Tuesday, May 13, 2014

Why Am I So Angry?



by Terry M. Dickson

More evidence that there is a strong emotional component to ADHD has emerged over the past several years. Although ultimately it was not included, this emotional component was taken into consideration in determining the diagnostic criteria for ADHD in the DSM-5, the latest revision of the diagnostic manual. Folks with ADHD often have a difficult time regulating their emotions, and when faced with overwhelm, can have angry outbursts that hurt their relationships in the process.

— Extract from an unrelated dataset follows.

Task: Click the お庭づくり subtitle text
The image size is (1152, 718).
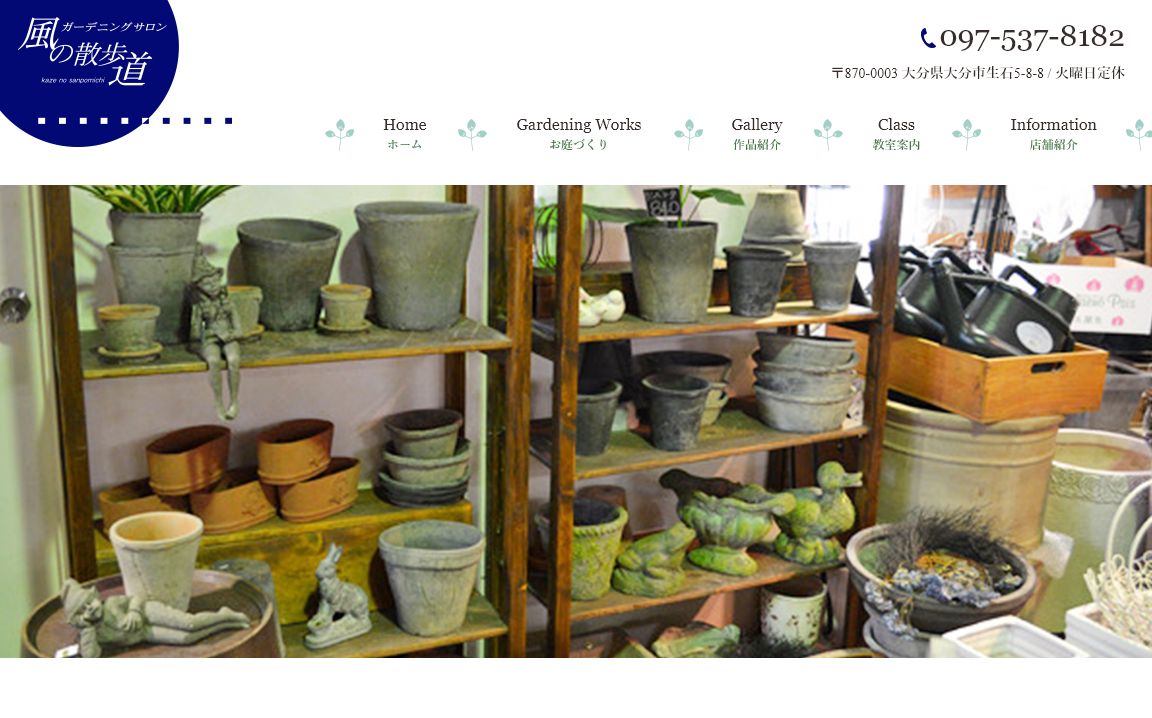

Is anger something that is hurting your relationships, resulting in strained relationships within your family and with your friends? Here are some truths about anger when it is not controlled:

      It impedes our ability to be happy.
      It can send marriages and other family relationships off-course.
      It compromises our social skills, thus interfering with healthy relationships.
      It can result in non-productive business because of strained relationships.
      It can lead to health problems because of increased stress.
 Anger is not always bad. It is a natural reaction to feelings of hurt and betrayal. It needs to be expressed at times and not held inside. However, aggressive forms of anger that are out of control can further hurt you socially, mentally, and physically. The goal of anger management is to help you find healthy ways to express that anger and resolve the issues that trigger it. Here are some tips for you:


      Give yourself a “time out.” Find a safe spot for yourself and try deep breathing to calm down. Close your eyes and breathe all that stress out.
      Give yourself a break. Go for a walk, get some exercise. Fresh air will do you good. Later you can come back to the problem from a new perspective and solve it!
      It is okay to express your anger in a healthy, non-confrontational way. Decide what the real issue is. Once you are calm, state your concerns while being sensitive to the feelings of others.
      Learn to recognize those ADHD moments that trigger your anger. Think about the effect your anger had on others around you. How might you handle the same situation differently from now on?
      Ask yourself this question: “Will the object of my anger even matter ten years from now?”
      Take care of yourself. Make sure that you get enough sleep, eat a healthy, well-balanced diet, and exercise regularly.
      Brainstorm positive solutions to the problem.
      Learn to think before you speak. In the heat of a discussion it is more difficult to listen. It may be easier if you pause in the moment, allowing yourself to collect your thoughts and reflect upon what the other person is saying.
      Use humor to release tension.
      Know when to seek help from a counselor or coach.



Terry M. Dickson, MD, ACG, CPCC, is the founder and director of The Behavioral Medicine Clinic of NW Michigan that has served and supported children, adolescents, and adults with ADHD for over eleven years. He has been a principal study investigator for several clinical ADHD medication trials. A Certified Professional Co-Active Coach, he is a graduate of the ADD Coach Academy and the Coaches Training Institute. Diagnosed with ADHD as an adult, Dr. Dickson speaks regularly on ADHD and has been interviewed locally and nationally on radio, television, and CHADD’s Ask the Expert online. Dr. Dickson and his wife of 32 years have two teenage children, both of whom have ADHD.